While I'm wetting my beak in Reuben's beer, he also opted for Buxton Saison, a not especially dry or saisony example of the style, but hopped up in an Opal Fruits fashion. There's maybe a slight air of urinal cake about this, but it's fresh and zingy urinal cake for sure. There was also Beavertown Brown Sour which arrived looking a very unattractive murky orange-brown with no head. It smells sweet and roasty like a brown ale with a mild sourness being the centrepiece of the flavour, followed by a vague lactic sweetness. Neither of us were sure exactly what this is supposed to be.
A stout finished my visit to The Hanging Bat: Highland Oat Stout, the only cask offering in my selection.
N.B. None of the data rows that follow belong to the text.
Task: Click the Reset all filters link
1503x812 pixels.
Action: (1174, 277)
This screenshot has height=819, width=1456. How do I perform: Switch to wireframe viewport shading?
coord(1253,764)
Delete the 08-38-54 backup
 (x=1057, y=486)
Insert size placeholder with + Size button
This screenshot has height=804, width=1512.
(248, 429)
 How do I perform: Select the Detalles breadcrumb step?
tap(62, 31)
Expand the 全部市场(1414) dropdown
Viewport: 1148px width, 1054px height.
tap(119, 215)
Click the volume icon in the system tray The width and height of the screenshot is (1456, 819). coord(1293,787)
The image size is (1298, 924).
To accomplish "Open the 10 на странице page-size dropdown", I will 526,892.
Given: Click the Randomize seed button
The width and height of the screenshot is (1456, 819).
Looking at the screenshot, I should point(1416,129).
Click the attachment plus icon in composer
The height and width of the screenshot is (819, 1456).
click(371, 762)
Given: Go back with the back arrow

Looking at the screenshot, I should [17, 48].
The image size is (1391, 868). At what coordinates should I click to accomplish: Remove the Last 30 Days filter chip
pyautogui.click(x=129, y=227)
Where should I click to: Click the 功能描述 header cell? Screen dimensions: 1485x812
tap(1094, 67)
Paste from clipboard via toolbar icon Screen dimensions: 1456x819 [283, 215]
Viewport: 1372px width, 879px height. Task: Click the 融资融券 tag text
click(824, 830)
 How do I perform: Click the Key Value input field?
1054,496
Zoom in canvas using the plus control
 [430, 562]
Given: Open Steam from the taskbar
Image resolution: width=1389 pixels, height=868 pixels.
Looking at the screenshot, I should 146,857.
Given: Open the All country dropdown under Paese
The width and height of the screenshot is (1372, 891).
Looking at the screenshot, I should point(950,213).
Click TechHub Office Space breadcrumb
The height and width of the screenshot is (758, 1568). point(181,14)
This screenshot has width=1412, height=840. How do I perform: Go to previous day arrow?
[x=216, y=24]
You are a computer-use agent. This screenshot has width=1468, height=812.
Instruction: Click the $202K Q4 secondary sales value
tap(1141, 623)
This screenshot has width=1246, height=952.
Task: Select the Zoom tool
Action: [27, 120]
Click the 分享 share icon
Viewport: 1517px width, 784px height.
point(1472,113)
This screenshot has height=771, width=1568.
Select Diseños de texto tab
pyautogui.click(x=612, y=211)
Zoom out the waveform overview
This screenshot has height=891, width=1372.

It does all the things good cask stout should: a silky smooth texture, some light roast flavours plus a plummy complexity I only ever seem to encounter in cask-conditioned dark beers. There's a trace of the putty flavour I've come to associate with oats in stout but it doesn't spoil things. A pleasant third but I think this might just prove too heavy for drinking by the pint.
The next pub was just down the street and came highly recommended: The Red Squirrel. It seems like a nice place, modern without being too-cool-for-school. A sizeable selection of taps behind the bar with the majority being keg. And unfortunately most of them were defunct. I enquired of the barman what the Hopfull Old American pale ale (right) was like and he immediately began pouring me a pint. I guess we were staying. What's it's like is not very good: attractively gold but dull and musty tasting. A real comedown from the earlier pale ales. By this stage we had picked up Hardknott's Dave and Ann and I was making the call on the last pub before the evening's engagement: The Blue Blazer.
This is a very old fashioned corner boozer. Old fashioned in the sense of keep your coat on and respect that you're in someone else's local. The cask selection was excellent and mine was Ball Park by Tempest, a 3.8% ABV pale ale. This came out a beautifully clear rose gold colour and the dominant flavour is sweet rich tea biscuit. Mair hops would be nice, but as a session bitter it's just bitter enough and fruity enough to be very enjoyable. Reuben's was Tryst Sherpa, a porter (geddit?) using seven different hops for some reason. It's a lovely and light and quenching with just enough dry roast to make it moreish.
We'll come back to more Edinburgh pub-hopping later, but with these few tasters under our belt let's hit a brewery or two next.
My guess is that Beavertown Brown Sour was an attempt tp brew in an ancient Russian style of kvas - it was recognized as such by some guys in Moscow when they had their chance to taste that release.
ReplyDeleteInteresting, thanks Alex!